Pergeseran kualitatif dalam kapasitas tata kelola nasional.

Pesan dari Sekretaris Jenderal dan Presiden sangat jelas: kita harus beralih dari pola pikir reformasi administratif semata ke pola pikir tata kelola nasional modern, dari fokus pada struktur organisasi ke memprioritaskan efisiensi operasional, dan dari pendekatan yang berpusat pada birokrasi ke pendekatan yang menempatkan warga negara dan bisnis sebagai pusat dari semua kegiatan publik.
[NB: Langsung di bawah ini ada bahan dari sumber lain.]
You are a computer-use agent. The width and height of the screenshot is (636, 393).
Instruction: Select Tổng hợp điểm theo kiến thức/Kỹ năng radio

Menengok kembali hampir 40 tahun reformasi, setiap tahapan pembangunan negara selalu terkait dengan reformasi kelembagaan. Mulai dari mereformasi mekanisme pengelolaan ekonomi , menyempurnakan ekonomi pasar berorientasi sosialis, mereformasi prosedur administrasi hingga membangun e-government dan pemerintahan digital, tujuan utamanya selalu untuk melepaskan potensi pembangunan secara maksimal.

202607011633032498_IMG_1782897952419_1782898321671.jpg
Sekretaris Jenderal dan Presiden To Lam berbicara pada konferensi tersebut, merangkum satu tahun berjalannya model organisasi keseluruhan sistem politik dan model pemerintahan tiga tingkat. Foto: Pham Hai.

Namun, seiring negara memasuki fase pembangunan baru yang membutuhkan pertumbuhan yang cepat, berkelanjutan, dan daya saing dalam ekonomi digital, reformasi teknis saja tidak lagi cukup. Yang dibutuhkan negara saat ini adalah perubahan kualitatif dalam kapasitas tata kelola nasional.